**Page excerpt**.
Making Video AI Fast Enough for the Real World
A preoccupied pedestrian steps off the curb at a busy intersection. A robot arm reaches for the wrong part. A drowning swimmer’s stroke pattern changes two minutes before they go under.
In each case, the AI model watching the scene has milliseconds to decide what is happening — not seconds, not minutes. This is the gap that most state-of-the-art video AI cannot bridge.
The models that perform best are also the slowest: they watch an entire clip of frames at once, compute relationships across every pixel in space and time, and only then produce an answer. By the time the answer arrives, the pedestrian has already crossed.
In Distilling Offline Action Detection Models into Real-Time Streaming Models, Deep Patel, Iain Melvin, and Martin Renqiang Min of NEC Laboratories America, together with Yasunori Babazaki and Yasuto Nagase of NEC Corporation, offer a principled way to close that gap without rebuilding the best models from scratch. Presented at WACV 2026, the work introduces a framework for transforming high-accuracy offline video models into efficient, real-time streaming systems.
The key takeaway is that this video AI research retains performance while cutting latency by up to 4x.
The Problem with Powerful Models
Vision Transformers have become the dominant approach for video action detection because their self-attention mechanism can capture rich, long-range relationships across both space and time. Feed a ViT a clip of frames, and it will find dependencies that simpler models miss.
But this strength is also the bottleneck. These models process a fixed window of frames all at once. In a real-time setting, as each new frame arrives, the model must reprocess the entire overlapping window from scratch. If your window is 8 frames long, 7 of those frames were already computed in the previous step. That redundancy compounds across layers, quickly making real-time deployment impractical.
A natural fix might be caching, saving computations from previous frames and reusing them. But for standard transformer architectures, caching creates a subtle and damaging mismatch. Models are trained on clean, self-contained clips, and during inference, they rely on stale cached states from prior windows. Performance degrades in ways that are hard to predict and hard to fix.
The approach taken in the paper sidesteps this problem entirely. Rather than forcing an offline model to behave like a streaming one, they train a new model, a student, that is causal from the ground up.
The Core Idea: Teach, Don’t Retrofit
The framework is built on knowledge distillation. A powerful offline “teacher” model watches full video clips with full spatiotemporal attention and produces rich supervisory signals. A lightweight “student” model learns to replicate the teacher’s behavior but is designed to process one frame at a time using cached state from prior frames.
Crucially, the distillation is self-supervised. The student learns from the teacher’s outputs rather than ground-truth labels. This makes the trained student highly portable. Deploying it in a new environment does not require re-annotating data.
Two student architectures are introduced in the paper:
- Temporal Shift Attention (TSA) is the lightweight option. It shifts a fraction of feature channels from the previous frame into the current frame before computing attention. This creates a continuous temporal thread with minimal computational cost.
- Decomposed Spatial-Temporal Attention (DSTA) separates spatial and temporal processing. Spatial attention is computed per frame, while an LSTM carries temporal information forward using cached states.

**Records supplied**.

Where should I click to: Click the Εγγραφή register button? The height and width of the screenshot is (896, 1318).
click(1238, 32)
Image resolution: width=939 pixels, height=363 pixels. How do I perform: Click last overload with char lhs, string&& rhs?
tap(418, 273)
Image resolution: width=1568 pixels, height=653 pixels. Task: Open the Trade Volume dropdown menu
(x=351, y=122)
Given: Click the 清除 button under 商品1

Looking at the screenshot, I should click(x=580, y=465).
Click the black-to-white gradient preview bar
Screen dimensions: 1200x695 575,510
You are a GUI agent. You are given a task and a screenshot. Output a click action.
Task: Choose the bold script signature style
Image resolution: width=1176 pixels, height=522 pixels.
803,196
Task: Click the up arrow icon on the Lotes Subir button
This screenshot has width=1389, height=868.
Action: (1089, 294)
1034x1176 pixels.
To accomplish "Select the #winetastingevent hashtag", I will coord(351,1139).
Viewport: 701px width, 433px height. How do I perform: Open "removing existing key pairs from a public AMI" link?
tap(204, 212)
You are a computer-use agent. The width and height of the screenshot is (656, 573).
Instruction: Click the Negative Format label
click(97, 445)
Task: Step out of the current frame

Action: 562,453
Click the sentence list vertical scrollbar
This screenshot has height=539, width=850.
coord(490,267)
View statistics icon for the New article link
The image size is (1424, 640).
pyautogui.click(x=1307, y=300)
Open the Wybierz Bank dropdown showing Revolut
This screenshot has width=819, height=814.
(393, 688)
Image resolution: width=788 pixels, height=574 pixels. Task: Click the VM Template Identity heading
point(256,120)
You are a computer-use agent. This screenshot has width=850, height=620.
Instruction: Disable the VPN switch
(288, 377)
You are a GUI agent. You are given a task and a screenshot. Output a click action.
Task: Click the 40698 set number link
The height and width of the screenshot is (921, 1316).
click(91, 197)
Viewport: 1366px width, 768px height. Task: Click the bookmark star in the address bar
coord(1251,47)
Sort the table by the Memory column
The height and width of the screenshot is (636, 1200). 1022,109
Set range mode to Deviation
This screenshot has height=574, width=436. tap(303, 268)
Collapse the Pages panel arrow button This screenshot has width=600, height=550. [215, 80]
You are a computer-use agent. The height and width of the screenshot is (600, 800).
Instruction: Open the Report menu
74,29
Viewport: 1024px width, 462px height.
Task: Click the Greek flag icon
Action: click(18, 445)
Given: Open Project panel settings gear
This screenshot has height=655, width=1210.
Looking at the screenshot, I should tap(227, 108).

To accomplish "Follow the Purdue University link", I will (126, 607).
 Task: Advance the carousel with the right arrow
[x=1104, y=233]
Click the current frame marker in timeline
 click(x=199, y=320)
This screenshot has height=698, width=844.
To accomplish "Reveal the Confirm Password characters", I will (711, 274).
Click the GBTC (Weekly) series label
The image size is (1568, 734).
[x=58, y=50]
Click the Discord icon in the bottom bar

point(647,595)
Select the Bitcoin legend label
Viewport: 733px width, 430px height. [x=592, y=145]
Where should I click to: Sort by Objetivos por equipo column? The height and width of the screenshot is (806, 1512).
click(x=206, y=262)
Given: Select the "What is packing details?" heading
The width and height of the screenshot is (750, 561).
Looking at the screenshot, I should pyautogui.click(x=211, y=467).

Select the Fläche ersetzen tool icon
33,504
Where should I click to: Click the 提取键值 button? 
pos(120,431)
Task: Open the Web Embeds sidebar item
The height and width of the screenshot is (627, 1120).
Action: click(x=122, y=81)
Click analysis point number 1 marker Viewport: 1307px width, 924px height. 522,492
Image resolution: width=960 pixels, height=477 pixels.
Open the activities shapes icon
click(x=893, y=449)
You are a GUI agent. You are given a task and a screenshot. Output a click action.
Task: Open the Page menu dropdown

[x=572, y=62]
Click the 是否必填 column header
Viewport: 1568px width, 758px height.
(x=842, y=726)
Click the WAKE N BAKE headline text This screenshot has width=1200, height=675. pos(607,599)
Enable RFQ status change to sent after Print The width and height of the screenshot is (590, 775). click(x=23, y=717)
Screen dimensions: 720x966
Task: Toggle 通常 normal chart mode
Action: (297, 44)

**Exercise**. From the article on real-time video AI, copy the passage starting at "In each case, the" and ending at "has already crossed.".

**Reply to the task**.
In each case, the AI model watching the scene has milliseconds to decide what is happening — not seconds, not minutes. This is the gap that most state-of-the-art video AI cannot bridge.
The models that perform best are also the slowest: they watch an entire clip of frames at once, compute relationships across every pixel in space and time, and only then produce an answer. By the time the answer arrives, the pedestrian has already crossed.